I have four children under the age of six, so berry picking has been the perfect family activity for us. I just started preserving fruit this season with all of the berries we picked—this is a spin-off of a super-easy recipe using ingredients we had on hand, with no added pectin, and it turned out fantastic. It's a favorite for both kids and adults!—Sarah Haengel, Bowie, Maryland

Citrus Blueberry Marmalade

Citrus Blueberry Marmalade
Prep Time
1 hour
Cook Time
10 min
Yield
5 half-pints
Ingredients
- 4 cups sugar
- 2 cups water
- 1 medium orange, quartered, thinly sliced and seeds removed
- 1 medium lemon, quartered, thinly sliced and seeds removed
- 1 medium lime, quartered, thinly sliced and seeds removed
- 5 cups fresh blueberries
Directions
- In a Dutch oven, combine sugar, water, orange, lemon and lime slices; bring to a boil. Reduce heat; simmer, uncovered, 15-20 minutes or until fruit is tender.
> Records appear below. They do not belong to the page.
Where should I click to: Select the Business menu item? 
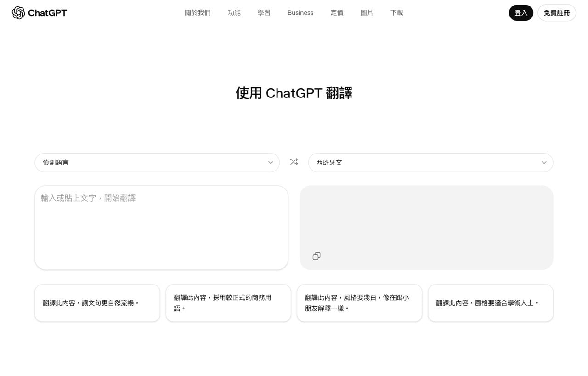[300, 12]
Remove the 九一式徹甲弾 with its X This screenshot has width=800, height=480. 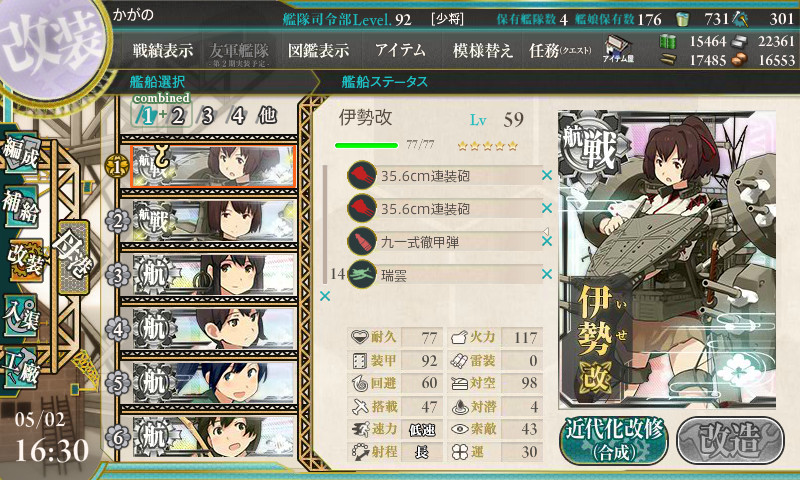(x=547, y=241)
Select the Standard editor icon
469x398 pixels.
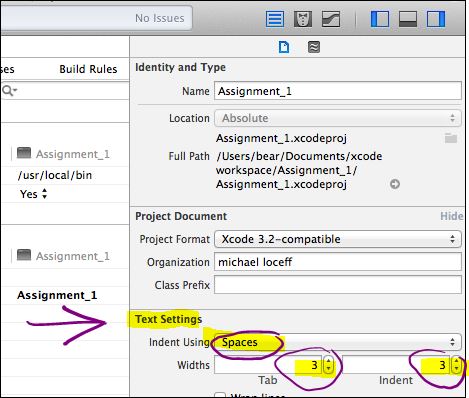pos(275,19)
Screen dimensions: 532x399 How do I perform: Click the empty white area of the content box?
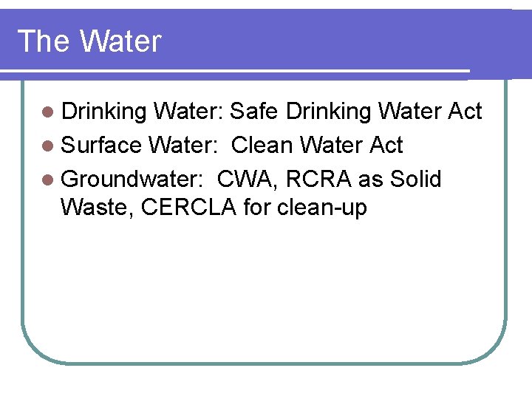coord(265,288)
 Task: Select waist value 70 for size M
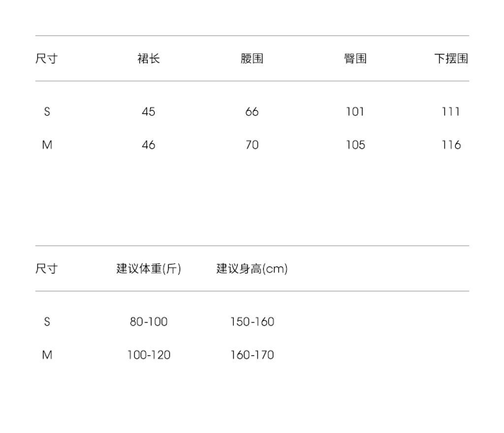(252, 145)
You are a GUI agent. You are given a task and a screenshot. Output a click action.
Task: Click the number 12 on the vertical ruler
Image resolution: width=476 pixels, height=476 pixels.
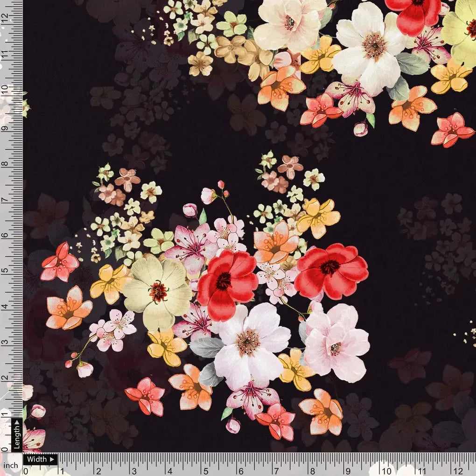pos(5,16)

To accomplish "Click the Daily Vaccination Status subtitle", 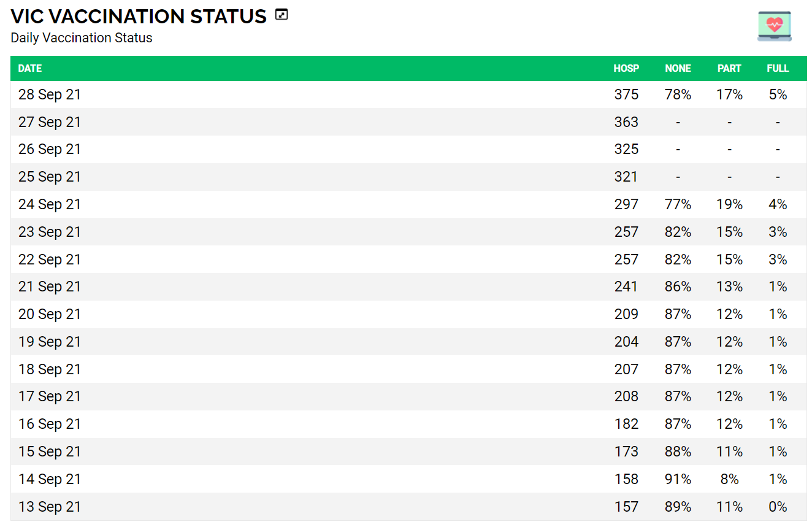I will (x=82, y=38).
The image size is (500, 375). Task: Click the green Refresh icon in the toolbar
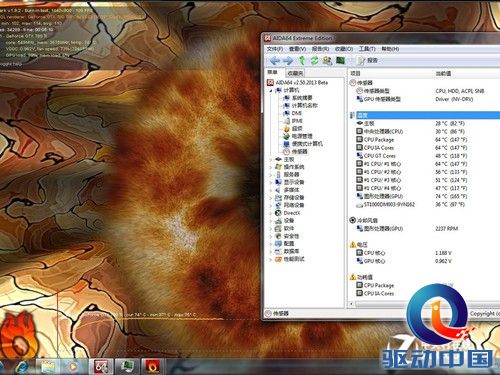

- Add blueberries; increase heat to medium-high. Cook and stir 25-30 minutes or until slightly thickened.
- Remove from heat; skim off foam. Ladle hot mixture into five hot half-pint jars, leaving 1/4-in. headspace. Remove air bubbles and adjust headspace, if necessary, by adding hot mixture. Wipe rims. Center lids on jars; screw on bands until fingertip tight.
- Place jars into canner with simmering water, ensuring that they are completely covered with water. Bring to a boil; process for 10 minutes. Remove jars and cool.